Let’s start with understanding how traditional web or mobile applications interact with storage. Whenever a user logs in to an application, the application gets the user data from the remote storage provider and display it to the user. All complex computation occurs on dedicated servers maintained in the cloud rather than on the client-side the client machine act as a dumb terminal.
Here is an example with two fictional characters Alice and Bob interacting with traditional web/mobile application.
Let’s say we have two users Alice and Bob. Both have client e.g.: wtsapp, Facebook or snapshot. They interact with the provider of the application. These applications are basically running SQL or any other database in the cloud to provide user services.
Whenever Alice wants to interact with Bob using any messaging app. Alice send’s a message to the service provider than the provider delivers it to Bob.
For example, First Alice sends MSG “Hi” to the storage provider. Then the storage provider sends it to Bob. There is a path between Alice →Storage provider → Bob. There is no direct path between Alice ←→ Bob. This results in centralization, provider writes data on behalf of Alice and Bob and it governs how it should be shared. Both Alice and Bob find each other’s messages by querying the centralized server. The provider is always the single source of truth.
Problems with centralized storage
- Read writes are not strictly associated with the user identity. There is no guarantee to Bob that the message he received is actually from Alice or it has tampered. Also, these massive companies are not giving their services for free. They make money off user data by selling user data to advertisers. In this way, they can target potential customers better. In some cases, they’re not even doing it legally: A German court ruled just this month that Facebook has been illegally collecting data in a breach of consumer law.
- User can not choose different storage providers (only application provider chooses a storage provider and where user data goes).

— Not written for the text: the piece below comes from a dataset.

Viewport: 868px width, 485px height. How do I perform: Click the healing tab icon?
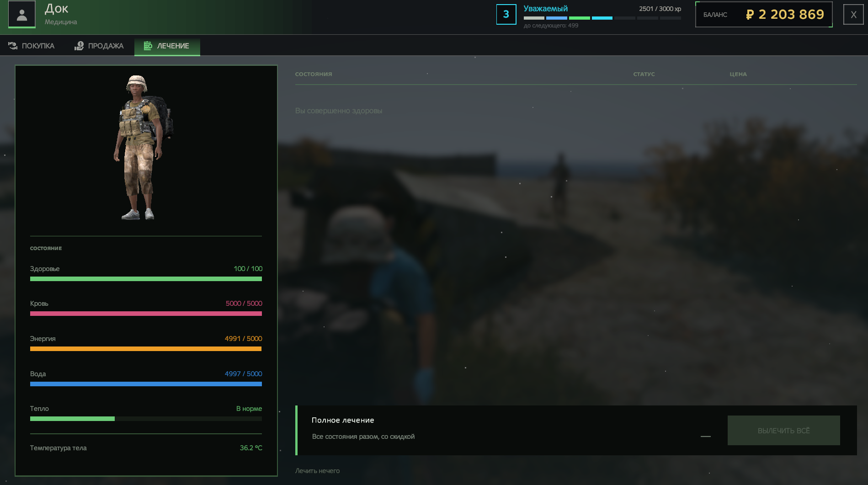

- The user cannot control who sees their data (storage providers can always look into their data).
How Blockstack solves centralized storage issues
In order to give the user the control over their data and strictly associate their data to user identity, Blockstack has provided decentralized storage system (Gaia) and the blockchain naming system (BNS). User can log in to the blockstack app using digital identity provided by the blockchain naming system (BNS). User data will be strongly coupled with the user public key. Applications will read/write data to the Gaia hub on behalf of a user (if and only if the user allows). All user data will be transferred to their Gaia hub. The user Gaia hub can be owned by the user himself or he can use the default storage space provided by blockstack. In blockstack default, a hub is used to store user data encrypted by the user’s public key. In this way storage providers only see data blobs.
Introduction to gaia
Gaia is user owned storage, the user decides who sees, writes into their storage. They can change the storage provider anytime they want. It is a decentralized high-performance storage system built on top of the driver model to support many storage services. With little work developer… can implement storage provider through Gaia for Dropbox, azure, S3 bucket.
Gaia vs IPFS: The main difference between Gaia and IPFS is in Gaia user own their data and control it, however in IPFS we have an open network where your data is placed on different people’s devices.
How blockstack applications store data and how user own his data.
Let’s say now Alice is using a blockstack messaging app. She interacts with the Gaia service of her own coupled with his own public key. Bob has the same application. Both Alice and Bob want to communicate with each other. In order to communicate with each other, there has to be read/write path between Alice Gaia service and Bob Gaia service.
The question arises, how does blockstack applications interact with the Gaia storage and how Gaia provides the user total control?
Both user and storage backend have defined URL. Blockstack application has defined URL paths to user storage. It makes reads and writes from different storage providers depending on the user. This ultimately allows the user to control data. LookupPath ultimately allows the user to control and store their data.
How do applications in blockstack perform a lookup into Gaia storage?
It is a three step process:
- Lookup the name in the virtual chain to get (name,hash) pair.
- Resolve username to data (controlled via BNS and Atlas network) to get respective zone file.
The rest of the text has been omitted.